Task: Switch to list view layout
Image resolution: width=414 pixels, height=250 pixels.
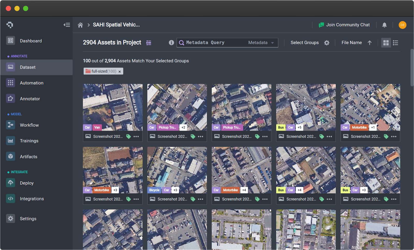Action: click(x=395, y=43)

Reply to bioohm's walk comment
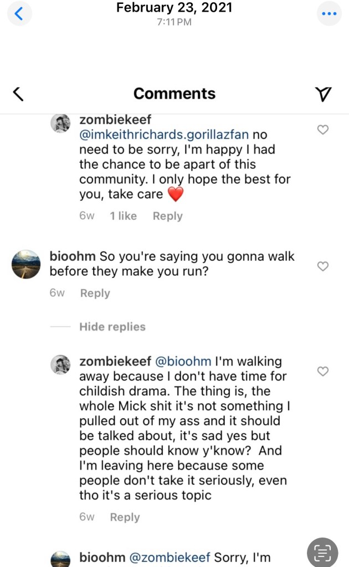click(95, 293)
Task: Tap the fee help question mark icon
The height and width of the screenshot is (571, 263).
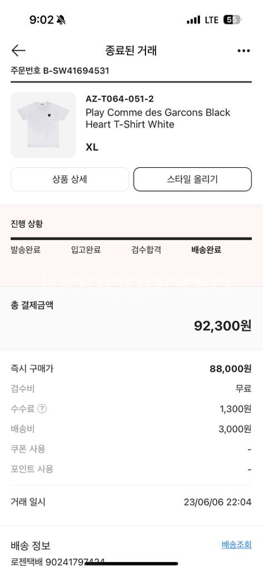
──────────────────────────────
* [EXERCISE BRIEF] Update all the items above, replacing each occurrence of "Task" with "Instruction" and changing nothing else. Leave the pictures out of the result.

* [EXERCISE ANSWER]
Instruction: Switch to list view layout
Image resolution: width=414 pixels, height=250 pixels.
Action: click(x=395, y=43)

Reply to bioohm's walk comment
click(95, 293)
Instruction: Tap the fee help question mark icon
The height and width of the screenshot is (571, 263).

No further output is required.